Personal Liability of Senior Corporate Officers (Section 102(b)(7))

Section 102(b)(7) of the DGCL has been amended to extend exculpation rights for breaches of the fiduciary duty of care to senior officers of a Delaware corporation. The amendments address a long-standing discrepancy between exculpation rights granted to directors but not to corporate officers, an issue magnified in cases where a corporate officer also serves as a director and could therefore be protected from liability in his or her capacity as a director, but not with respect to any actions taken as an officer. The dichotomy has been troublesome since the Delaware Supreme Court held in Gantler v. Stephens, 2009 WL 188828 (Del. 2009) that both officers and directors owe fiduciary duties of care and loyalty to a corporation and its stockholders but that personal liability for breaches of the fiduciary duty of care differ for officers and directors given the statutory language contained in Section 102(b)(7).

The amendments to Section 102(b)(7) permit a corporation to adopt exculpatory language in its certificate of incorporation limiting the personal liability of both directors and officers, including the president, CEO, COO, CFO, chief legal officer, controller, treasurer, chief accounting officers, and others “identified in the corporation’s public filings with the SEC” or who have consented through a written agreement to accept service of process on the corporation’s behalf.

Consistent with the protections previously afforded to directors under Section 102(b)(7), to be valid, language exculpating directors and officers must be included in the corporation’s certificate of incorporation, and a corporation may only limit officer liability for breaches of the fiduciary duty of care. The amendments further provide that officers may only be exculpated for claims brought directly by stockholders and not for fiduciary duty claims brought by the corporation or derivatively by stockholders. Finally, the amendments prohibit the exculpation of officers for (1) breaches of the fiduciary duty of loyalty; (2) a failure to act in good faith; and (3) any transaction where an officer derives an improper personal benefit.

Authority to Issue Stocks and Options (Sections 152, 153, 157, 154, and 141(c))

■ Data provided:
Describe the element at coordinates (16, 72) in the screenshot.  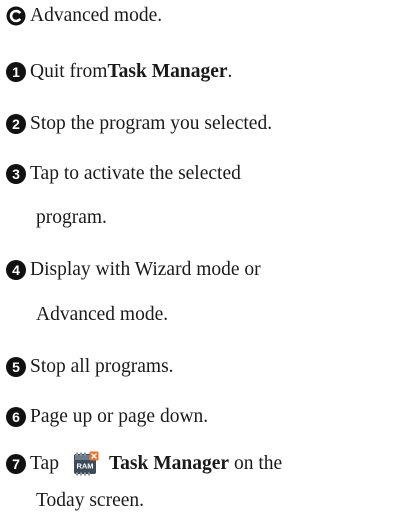
I see `number-1-icon: 1` at that location. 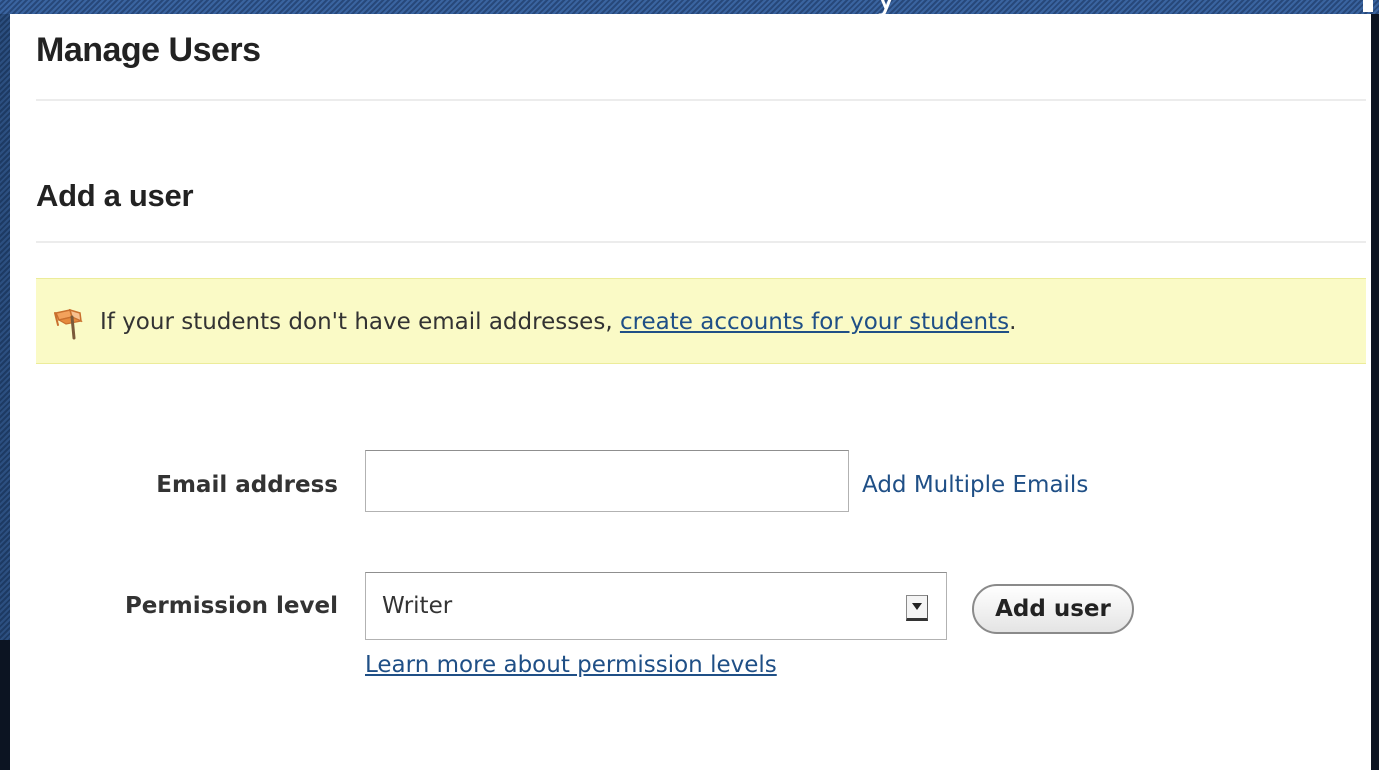 I want to click on email-address-input, so click(x=607, y=481).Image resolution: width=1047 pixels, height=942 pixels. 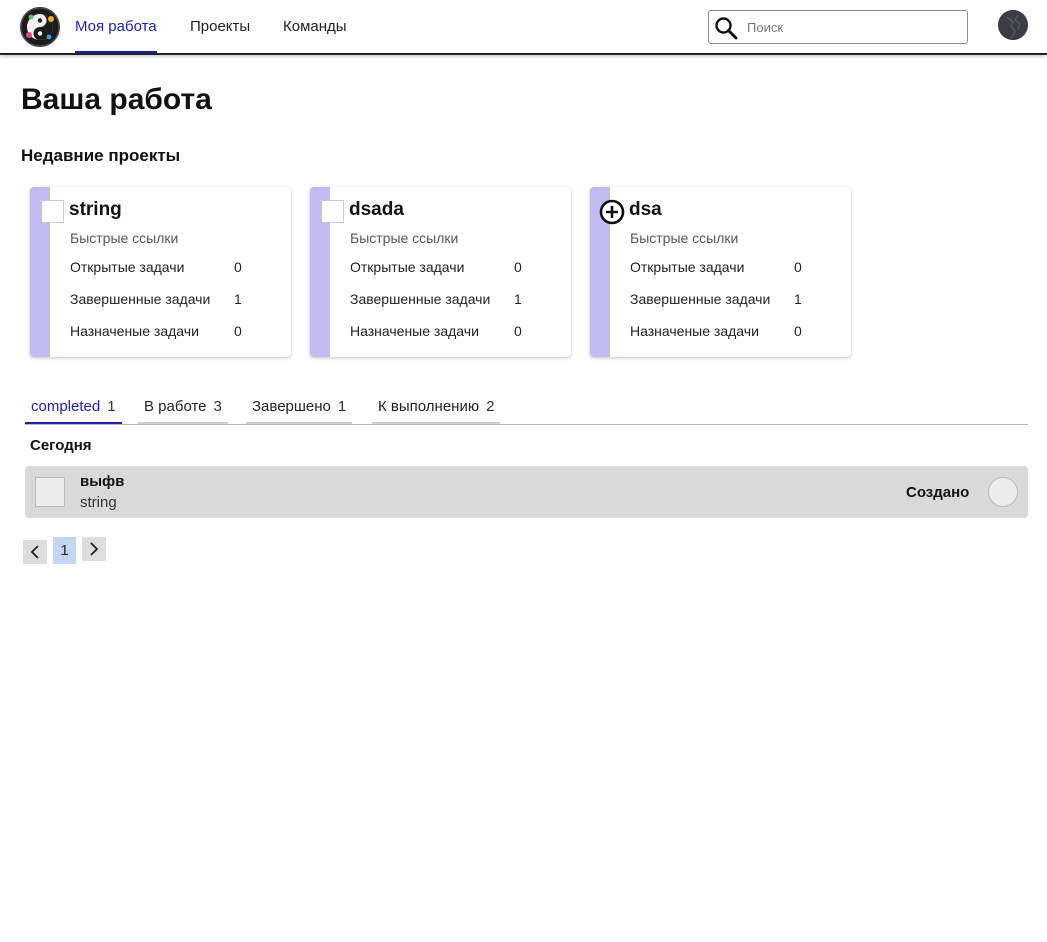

■ Aim of the task: Pick up the passage on the Delaware corporate law amendments at the point where it ends and continue writing it. The data placed after the passage comes from a separate source.

■ Task response:
These amendments continue the ongoing expansion and modernization of a board’s ability to delegate authority to an individual or entity for purposes of issuing stock or options in the corporation. Pursuant to the amendments, a board is permitted to delegate authority to an individual or entity to issue stock, sell treasury shares, or issue rights or options to acquire stock. Each delegation of authority made by the board must still satisfy the requirements of Sections 152, 153, and 157 of the DGCL, respectively. Further, the amendment requires that before delegating these responsibilities, the board must adopt a resolution establishing: (1) the maximum number of shares of stock, rights, or options that may be sold or issued; (2) a time period for selling shares or issuing stock; and (3) the minimum amount of consideration for these transactions, so long as the consideration aligns with the requirements laid out in Section 154 of the DGCL. The resolutions adopted by the board may be dependent upon facts ascertainable outside of the resolution, such as by reference to a formula such as the stock’s trading price on a particular date or a trading price average over a specified period of time, so long as the resolution clarifies how such facts operate on the resolution.

While the amendments further expand the authority of a board of directors to delegate the issuance of stock and options, it is important to note that the amendment does not affect the board’s process for delegating authority to board committees under Section 141(c). Additionally, the amendments prohibit the individual or entity delegated authority by the board to issue or sell to themselves stock, options, or any related rights falling within his, her, or its delegated authority.

No Requirement That Stockholder List Be Available During a Meeting (Section 219)

The amendments to Section 219 of the DGCL eliminate the requirement that a corporation make a stockholder list available for inspection during a meeting of stockholders. The amendments also clarify how the ten-day period for purposes of requesting a stockholder list in advance of a stockholder meeting is calculated in order to determine when the corporation is required to make the stockholder list available for inspection. The amendments to Section 219 of the DGCL are intended to address the increasing frequency with which stockholder meetings are held virtually on an electronic platform, as well as privacy concerns relating to the broadcast of stockholder information via the virtual meeting format.

Meeting Notice and the Adjournment of Virtual Meetings (Section 222)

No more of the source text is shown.